- [WHAT IS EXPECTED] Reproduce every record exactly.

Stored data
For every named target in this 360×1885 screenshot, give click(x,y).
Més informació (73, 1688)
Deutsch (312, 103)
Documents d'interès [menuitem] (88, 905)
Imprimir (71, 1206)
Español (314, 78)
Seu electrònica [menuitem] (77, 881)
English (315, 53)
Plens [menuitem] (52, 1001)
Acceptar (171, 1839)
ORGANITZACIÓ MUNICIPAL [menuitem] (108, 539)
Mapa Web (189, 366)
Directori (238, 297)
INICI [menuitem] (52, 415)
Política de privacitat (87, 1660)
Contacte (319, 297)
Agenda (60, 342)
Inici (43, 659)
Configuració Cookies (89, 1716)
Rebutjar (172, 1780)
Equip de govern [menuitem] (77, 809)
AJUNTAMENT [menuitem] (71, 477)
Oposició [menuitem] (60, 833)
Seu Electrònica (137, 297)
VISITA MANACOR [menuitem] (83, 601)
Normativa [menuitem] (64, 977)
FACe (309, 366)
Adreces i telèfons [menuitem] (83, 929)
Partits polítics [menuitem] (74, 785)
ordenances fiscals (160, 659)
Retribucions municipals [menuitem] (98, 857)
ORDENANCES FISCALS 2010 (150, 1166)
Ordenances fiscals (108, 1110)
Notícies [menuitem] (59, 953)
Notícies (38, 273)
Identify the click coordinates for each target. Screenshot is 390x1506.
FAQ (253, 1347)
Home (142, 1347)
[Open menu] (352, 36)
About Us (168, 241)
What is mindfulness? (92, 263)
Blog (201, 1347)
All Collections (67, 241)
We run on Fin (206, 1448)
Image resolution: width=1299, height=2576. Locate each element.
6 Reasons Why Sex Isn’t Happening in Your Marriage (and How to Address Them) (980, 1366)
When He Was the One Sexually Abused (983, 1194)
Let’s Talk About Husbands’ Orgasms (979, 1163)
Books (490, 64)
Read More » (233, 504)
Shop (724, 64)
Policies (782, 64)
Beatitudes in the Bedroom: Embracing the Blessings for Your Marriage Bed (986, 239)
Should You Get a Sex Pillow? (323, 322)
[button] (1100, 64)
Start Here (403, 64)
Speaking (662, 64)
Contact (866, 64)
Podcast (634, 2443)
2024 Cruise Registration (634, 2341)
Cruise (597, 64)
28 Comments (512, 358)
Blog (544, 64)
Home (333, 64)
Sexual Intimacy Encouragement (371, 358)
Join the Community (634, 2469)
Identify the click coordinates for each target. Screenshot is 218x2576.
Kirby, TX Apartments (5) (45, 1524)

- [EXERCISE RESPONSE]
For every named target in this 360×1885 screenshot, give click(x,y).
Més informació (73, 1688)
Deutsch (312, 103)
Documents d'interès [menuitem] (88, 905)
Imprimir (71, 1206)
Español (314, 78)
Seu electrònica [menuitem] (77, 881)
English (315, 53)
Plens [menuitem] (52, 1001)
Acceptar (171, 1839)
ORGANITZACIÓ MUNICIPAL [menuitem] (108, 539)
Mapa Web (189, 366)
Directori (238, 297)
INICI [menuitem] (52, 415)
Política de privacitat (87, 1660)
Contacte (319, 297)
Agenda (60, 342)
Inici (43, 659)
Configuració Cookies (89, 1716)
Rebutjar (172, 1780)
Equip de govern [menuitem] (77, 809)
AJUNTAMENT [menuitem] (71, 477)
Oposició [menuitem] (60, 833)
Seu Electrònica (137, 297)
VISITA MANACOR [menuitem] (83, 601)
Normativa [menuitem] (64, 977)
FACe (309, 366)
Adreces i telèfons [menuitem] (83, 929)
Partits polítics [menuitem] (74, 785)
ordenances fiscals (160, 659)
Retribucions municipals [menuitem] (98, 857)
ORDENANCES FISCALS 2010 (150, 1166)
Ordenances fiscals (108, 1110)
Notícies [menuitem] (59, 953)
Notícies (38, 273)
Identify the click coordinates for each target. Screenshot is 390x1506.
FAQ (253, 1347)
Home (142, 1347)
[Open menu] (352, 36)
About Us (168, 241)
What is mindfulness? (92, 263)
Blog (201, 1347)
All Collections (67, 241)
We run on Fin (206, 1448)
Image resolution: width=1299, height=2576. Locate each element.
6 Reasons Why Sex Isn’t Happening in Your Marriage (and How to Address Them) (980, 1366)
When He Was the One Sexually Abused (983, 1194)
Let’s Talk About Husbands’ Orgasms (979, 1163)
Books (490, 64)
Read More » (233, 504)
Shop (724, 64)
Policies (782, 64)
Beatitudes in the Bedroom: Embracing the Blessings for Your Marriage Bed (986, 239)
Should You Get a Sex Pillow? (323, 322)
[button] (1100, 64)
Start Here (403, 64)
Speaking (662, 64)
Contact (866, 64)
Podcast (634, 2443)
2024 Cruise Registration (634, 2341)
Cruise (597, 64)
28 Comments (512, 358)
Blog (544, 64)
Home (333, 64)
Sexual Intimacy Encouragement (371, 358)
Join the Community (634, 2469)
Identify the click coordinates for each target. Screenshot is 218x2576.
Kirby, TX Apartments (5) (45, 1524)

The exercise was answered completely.